The answer is: YES. Obviously, if the device is associated to the same Amazon account. You can download via Kindle for PC, locate the file (e.g., in “C:\Users\YourName\Documents\My Kindle Content” on Windows), and transfer it via USB. The Kindle should recognize and open it, assuming the account registration aligns.

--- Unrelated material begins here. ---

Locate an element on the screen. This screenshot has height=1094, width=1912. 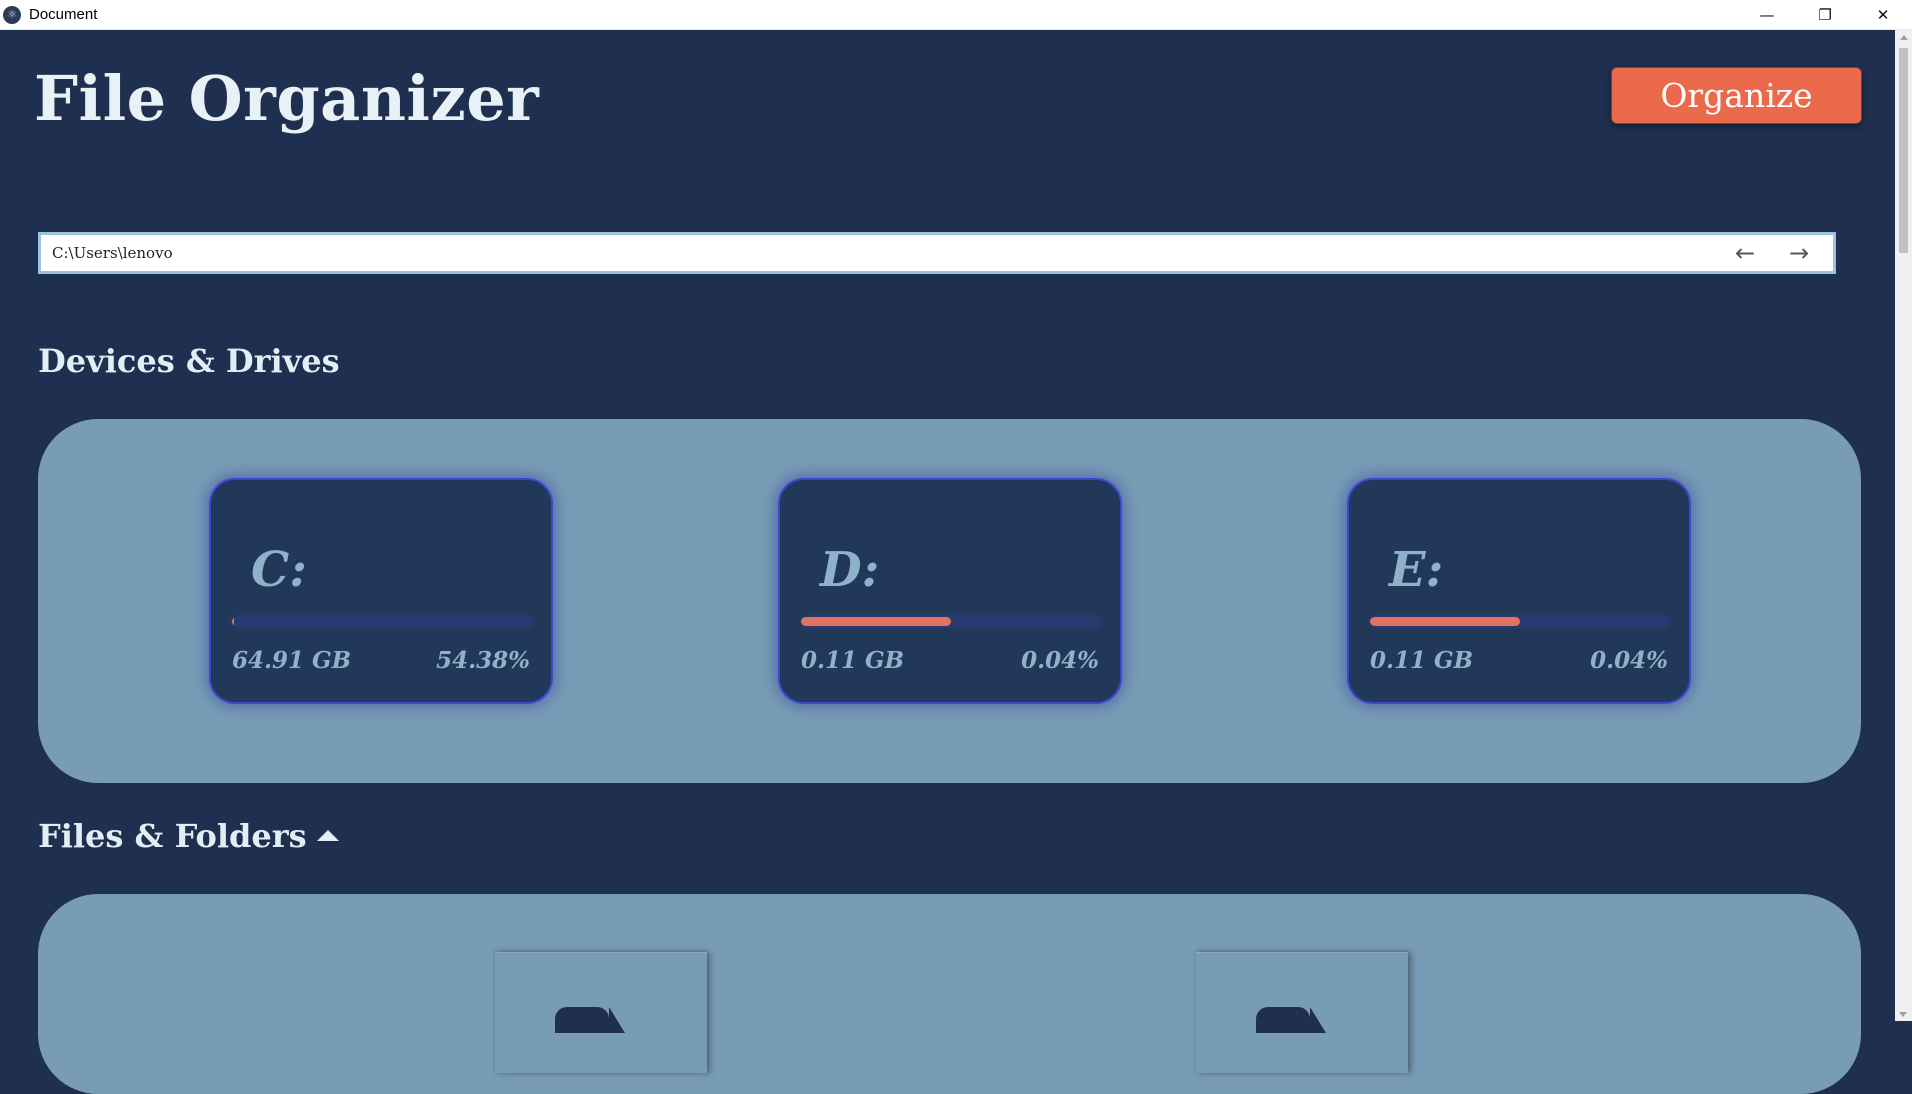
vertical-scrollbar is located at coordinates (1904, 526).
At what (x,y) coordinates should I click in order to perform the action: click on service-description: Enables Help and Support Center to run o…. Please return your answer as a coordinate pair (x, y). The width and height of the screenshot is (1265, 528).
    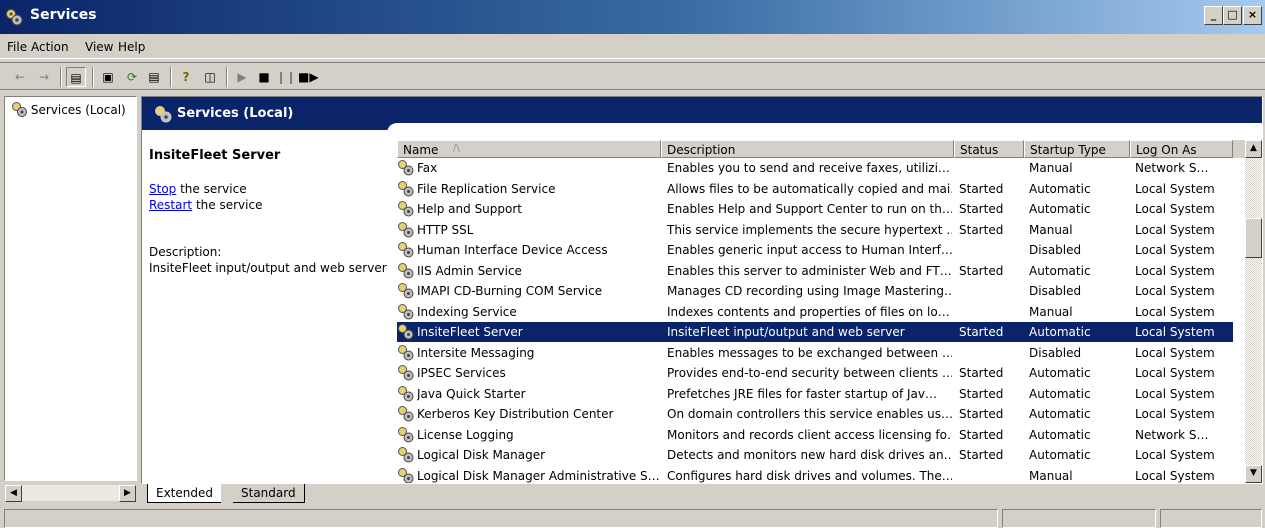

The only problem is that the Kindle for PC app would download the books in the newer format, which seems uncrackable, DRM-wise. As I said, there are books that are offered in the new format and new format only! So the Kindle device has to have a reasonably recent firmware. All but the 1st generation are Wi-Fi enabled, so this shouldn’t be an issue.
Amazon only removed or made much more difficult the removal of DRM; “normal” users didn’t lose anything. The online hysteria is still absurd.